> **QUOTED PASSAGE**:
--- START ---
Day 37 of My 40 Day Fast: Why Does Nature Gross Me Out?
How did I become THAT suburban girl?
I used to run around outdoors barefoot as a child. We had a gravel driveway and running up and down it with no shoes didn't even make me wince.
My siblings and I would roll around in the grass. We’d get our hands in the dirt and make mud pies. I'd bring a handful of dirt to my face and inhale the smell. I loved the feeling of cool dirt on my hands. We played around with worms, slugs, and whatever interesting bugs we could find. How did I get so far removed from this girl?
I’m aware of the benefits of nature and try to get out into it, but while I'm out there I feel an aversion to parts of it.
I detest bugs, and I’m hyper aware of them. If I'm sitting at the park, the moment I see a bug on my blanket ‘off’ I say and sweep it away. If I'm sitting in my yard and a fly lands in my vicinity, I shoo it away. If I'm at the beach or walking on a trail, I am on guard. If there's a bug in my room, I’m not at peace until it’s outside. Bugs freak me out, and I'm not sure why. Maybe they’re out to get me?
--- END ---
> **MATERIAL PROVIDED**:
--- START ---
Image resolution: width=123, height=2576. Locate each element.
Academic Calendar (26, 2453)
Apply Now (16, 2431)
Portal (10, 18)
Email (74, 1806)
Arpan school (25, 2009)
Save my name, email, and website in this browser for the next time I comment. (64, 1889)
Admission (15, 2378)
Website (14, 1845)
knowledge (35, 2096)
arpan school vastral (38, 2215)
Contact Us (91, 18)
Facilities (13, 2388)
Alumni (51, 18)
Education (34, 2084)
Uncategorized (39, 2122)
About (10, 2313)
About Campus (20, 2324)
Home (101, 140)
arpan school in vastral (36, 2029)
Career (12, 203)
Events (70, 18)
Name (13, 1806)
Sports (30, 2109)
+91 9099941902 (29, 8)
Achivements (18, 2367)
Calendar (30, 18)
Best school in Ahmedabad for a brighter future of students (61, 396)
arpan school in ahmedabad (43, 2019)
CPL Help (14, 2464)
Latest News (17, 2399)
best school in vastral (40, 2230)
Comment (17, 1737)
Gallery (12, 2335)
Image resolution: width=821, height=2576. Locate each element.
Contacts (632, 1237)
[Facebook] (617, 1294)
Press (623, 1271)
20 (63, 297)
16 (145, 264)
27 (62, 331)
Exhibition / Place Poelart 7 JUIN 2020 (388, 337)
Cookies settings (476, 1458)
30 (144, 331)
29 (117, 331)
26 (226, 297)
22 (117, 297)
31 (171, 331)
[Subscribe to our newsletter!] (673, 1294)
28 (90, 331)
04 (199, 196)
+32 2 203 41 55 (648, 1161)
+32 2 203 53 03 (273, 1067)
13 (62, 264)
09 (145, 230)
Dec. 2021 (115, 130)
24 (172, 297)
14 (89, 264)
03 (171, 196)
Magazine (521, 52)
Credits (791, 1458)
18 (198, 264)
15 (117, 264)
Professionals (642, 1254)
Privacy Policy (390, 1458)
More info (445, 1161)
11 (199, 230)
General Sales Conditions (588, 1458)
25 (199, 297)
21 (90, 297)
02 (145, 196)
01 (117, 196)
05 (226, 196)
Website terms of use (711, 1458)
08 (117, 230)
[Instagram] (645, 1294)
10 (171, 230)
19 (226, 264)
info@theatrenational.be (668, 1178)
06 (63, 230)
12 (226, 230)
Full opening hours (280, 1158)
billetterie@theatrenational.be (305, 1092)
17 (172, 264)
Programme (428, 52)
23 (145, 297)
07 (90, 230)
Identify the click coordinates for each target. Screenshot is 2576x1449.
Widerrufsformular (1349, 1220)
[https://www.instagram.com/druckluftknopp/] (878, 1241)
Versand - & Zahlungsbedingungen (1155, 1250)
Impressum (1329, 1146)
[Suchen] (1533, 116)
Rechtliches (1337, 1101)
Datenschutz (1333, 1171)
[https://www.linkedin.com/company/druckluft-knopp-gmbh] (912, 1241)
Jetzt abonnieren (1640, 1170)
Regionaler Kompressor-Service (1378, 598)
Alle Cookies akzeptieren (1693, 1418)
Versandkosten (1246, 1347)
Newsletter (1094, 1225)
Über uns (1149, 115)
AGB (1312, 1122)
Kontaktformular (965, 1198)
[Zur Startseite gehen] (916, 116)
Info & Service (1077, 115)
--- END ---
> **WHAT TO WORK ON**: From the post about growing averse to nature, write out everything from "I’m aware of" down to "out to get me?" word for word.

> **PROBLEM SOLUTION**:
I’m aware of the benefits of nature and try to get out into it, but while I'm out there I feel an aversion to parts of it.
I detest bugs, and I’m hyper aware of them. If I'm sitting at the park, the moment I see a bug on my blanket ‘off’ I say and sweep it away. If I'm sitting in my yard and a fly lands in my vicinity, I shoo it away. If I'm at the beach or walking on a trail, I am on guard. If there's a bug in my room, I’m not at peace until it’s outside. Bugs freak me out, and I'm not sure why. Maybe they’re out to get me?